Existe-il des convergences entre les systèmes éducatifs sur la santé à l’école ? La question pourrait sembler urgente puisqu’on sort (?) d’une pandémie mondiale particulièrement sévère. Le nouveau numéro de la Revue internationale d’éducation de Sèvres (n°89) n’apporte pas vraiment de réponses. Mais il laisse deviner des évolutions mondiales tant en ce qui concerne la médicalisation croissante des difficultés scolaires des élèves que le rapprochement (timide) entre professionnels de santé, parents et enseignants.
Frustrations
Quand on interroge des enseignants sur la question de la santé à l’école, remontent les mêmes questions. Comment le covid est-il été géré et particulièrement son impact sur les élèves et le système éducatif ? Que sait-on de la santé des enseignants ? Où en est la médecine scolaire ? Voilà trois questions restées sans réponse dans ce numéro de la Revue internationale de Sèvres (n°89). Les coordinateurs du numéro, Hélène Buisson Fenet et Yannick Tenne, ont fait le choix de ne pas les traiter. On n’aura pas plus d’écho des statistiques mondiales sur le bien être à l’Ecole. Coté frustrations ça fait beaucoup !

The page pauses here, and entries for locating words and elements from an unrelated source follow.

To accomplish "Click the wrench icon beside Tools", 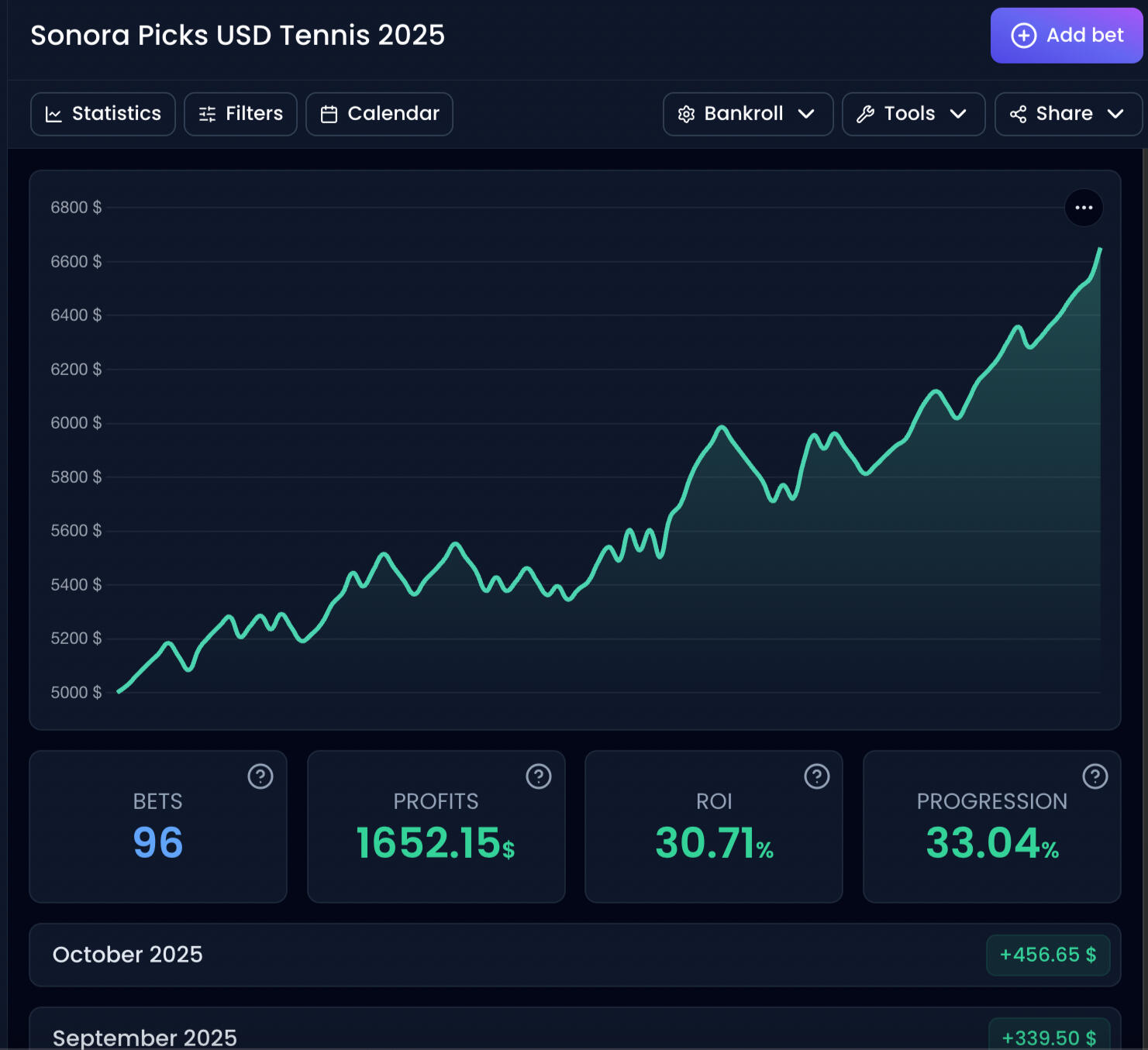I will pos(865,115).
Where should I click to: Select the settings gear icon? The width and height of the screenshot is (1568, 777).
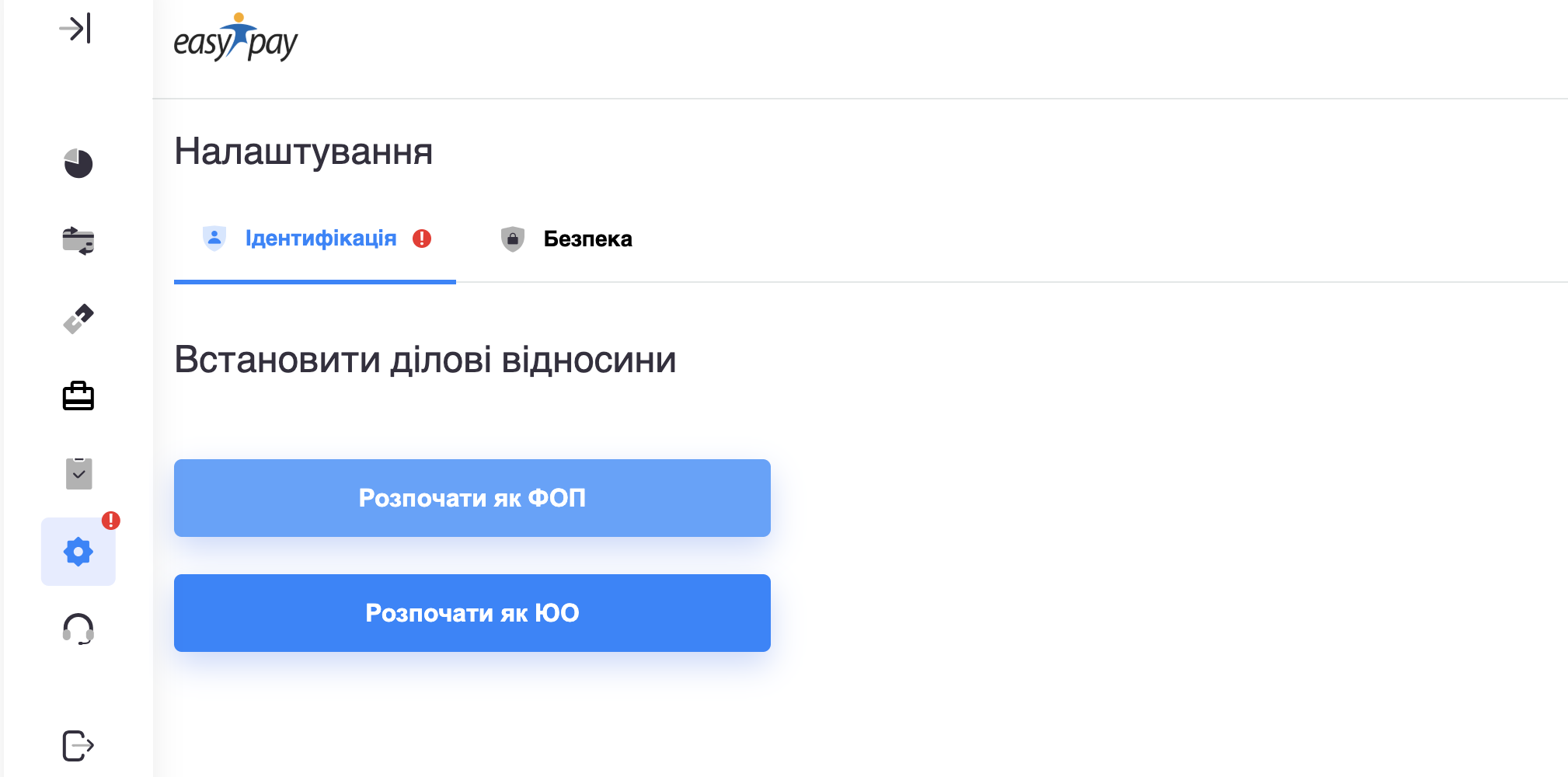pos(78,552)
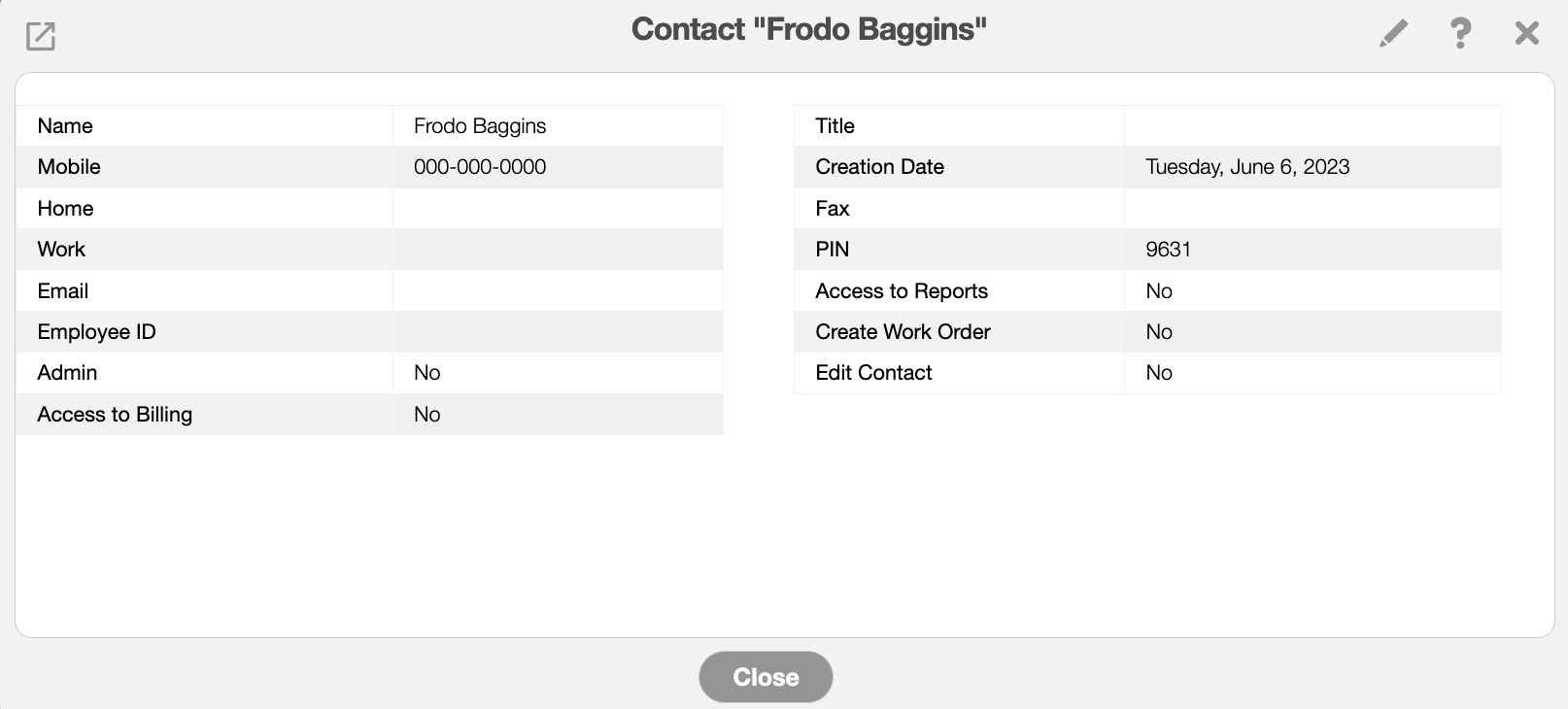Screen dimensions: 1568x709
Task: Click the Access to Billing value No
Action: coord(427,415)
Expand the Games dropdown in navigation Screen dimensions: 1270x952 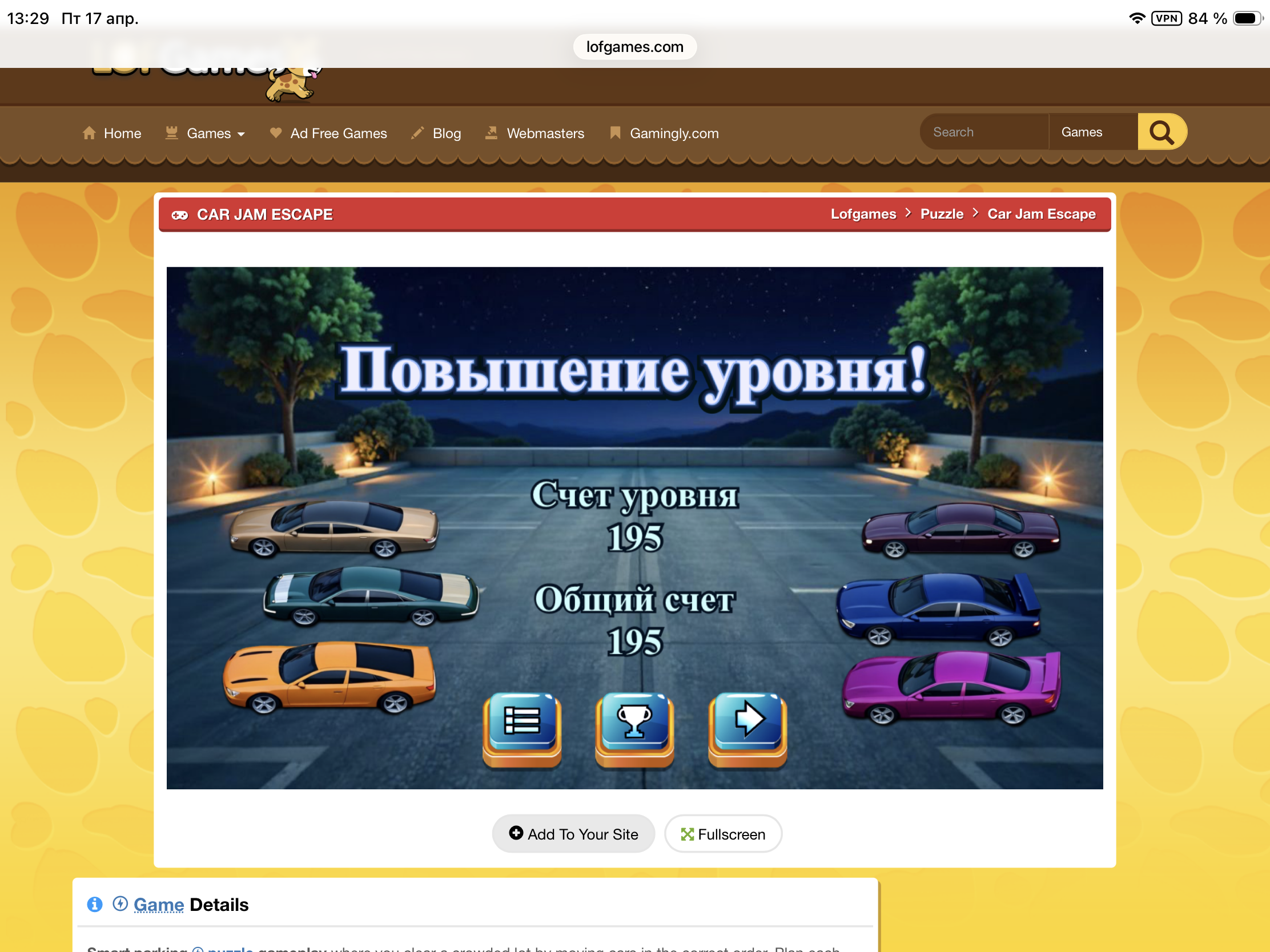[215, 133]
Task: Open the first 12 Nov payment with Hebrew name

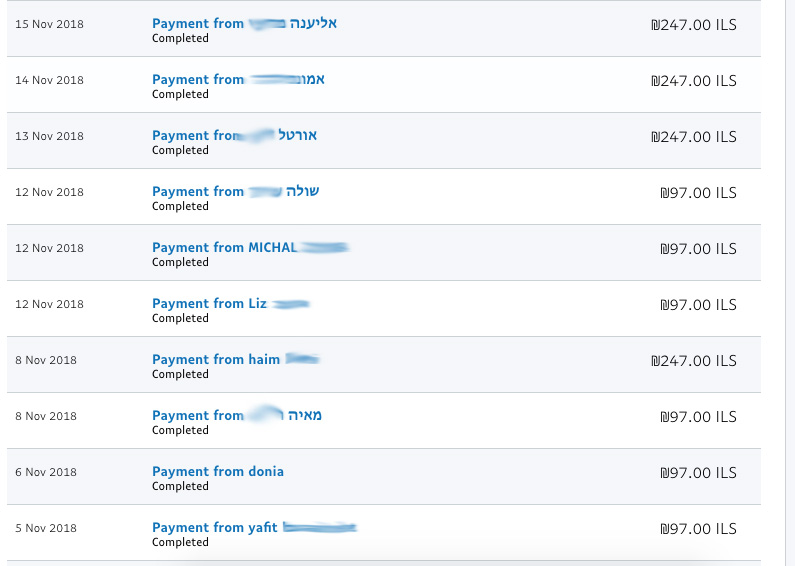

Médicalisation des difficultés scolaires
Découvrons les apports de ce numéro. D’abord sur la médicalisation des difficultés scolaires. Deux articles, abordant 3 pays (Turquie, Québec et Belgique) abordent cette question. En Turquie, « la non acquisition des compétences scolaires nécessaires malgré l’absence d’une déficience intellectuelle est interprétée comme un indice fort pour l’existence de troubles spécifiques des apprentissages ou d’u trouble du déficit de l’attention » par les médecins,, explique M Cevizci. Il parle d’une « collaboration ambigüe » entre les acteurs scolaires et médicaux dans cette reconnaissance. Pour les familles pauvres ce diagnostic est le seul moyen institutionnel pour faire face aux difficultés de leur enfant. « Les diagnostics de dyslexie, d’hyperactivité et de déficit d’attention constituent des catégories institutionnelles contextualisées dont l’usage est marqué par des inégalités sociales et scolaires ».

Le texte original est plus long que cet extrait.